Ridiculous assertions? Yes, and I've deliberately presented them with all the seriousness they deserve. But that doesn't keep this idea from being the unexamined underpinning of one of the current arguments being made in skeptical circles. Stated in its most bald form, it is suggested that women are ruining skepticism by bringing "teh sexy."

It's rare to see the argument made that way, but it does happen. Alternately, a woman who carries her sexuality with her into the field, who fails to suppress what she expresses in the rest of her life, may be considered unprofessional in a way damaging to other women. She may be accused of trying to use her sexuality to sell her message. She may even be held responsible for the behavior of males at skeptical events.

While I agree that there are legitimate issues to be discussed here--the amount of professional versus social programming at an event, effective communication tactics (and, importantly, recognition of a diversity of intended audiences and outcomes), and acceptable interpersonal behavior--I have to wonder why it is, once again, the women who bear the burden of these questions. Where are the men at the business end of these pointing fingers?
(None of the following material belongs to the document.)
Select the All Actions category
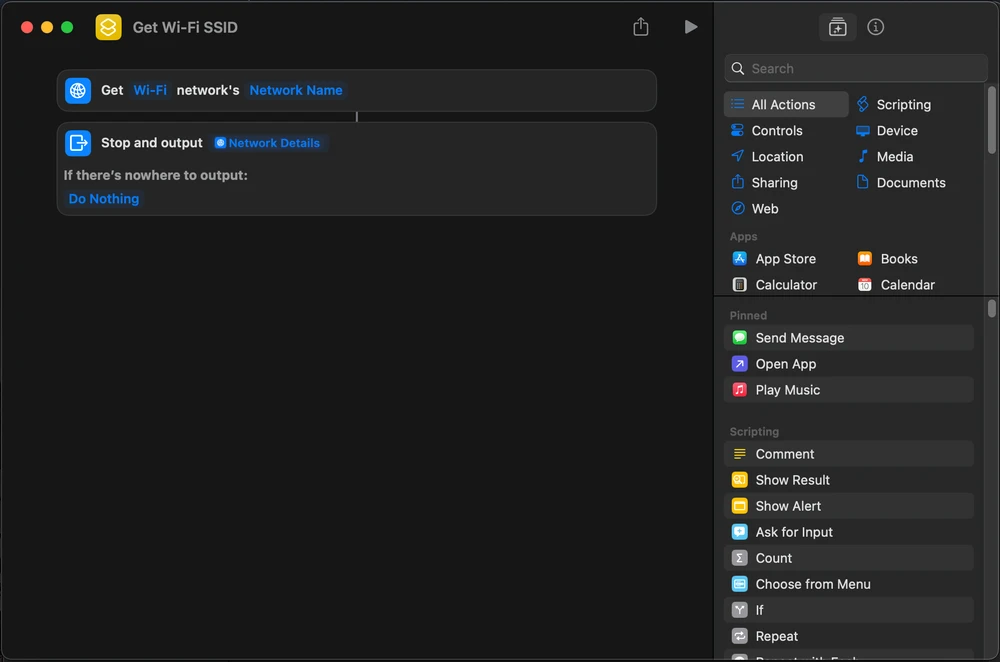pyautogui.click(x=784, y=105)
D. J. Grothe, president of the James Randi Educational Foundation, isn't considered too sexual to be taken seriously, despite the occasional very candid discussion about being a gay man. Former president Phil Plait doesn't get called a lightweight, no matter how easy it is to find the nude picture of him and his rather large...instrument. The other men who have posed for the Skepdude calendar don't seem to bear any responsibility for sexualizing skepticism. Nor do men who primp for conferences, or those who attend parties where there are hot tubs or body shots, or those who partake of either. Nor the men who are attending Boobquake.

Just the women.

There are reasons for this, reasons having to do with women's struggle to be taken seriously in a male-dominated environment. In our sexist society, where the smart/sexy and saint/slut dichotomies in perceptions of women are still generally in effect, women who bury their sexuality in public will face fewer repercussions. They're less likely to be dismissed intellectually or thought to be indiscriminately asking for sex. A woman who wants to avoid these repercussions may well be making a wise choice by displaying as few public sexual signals as possible.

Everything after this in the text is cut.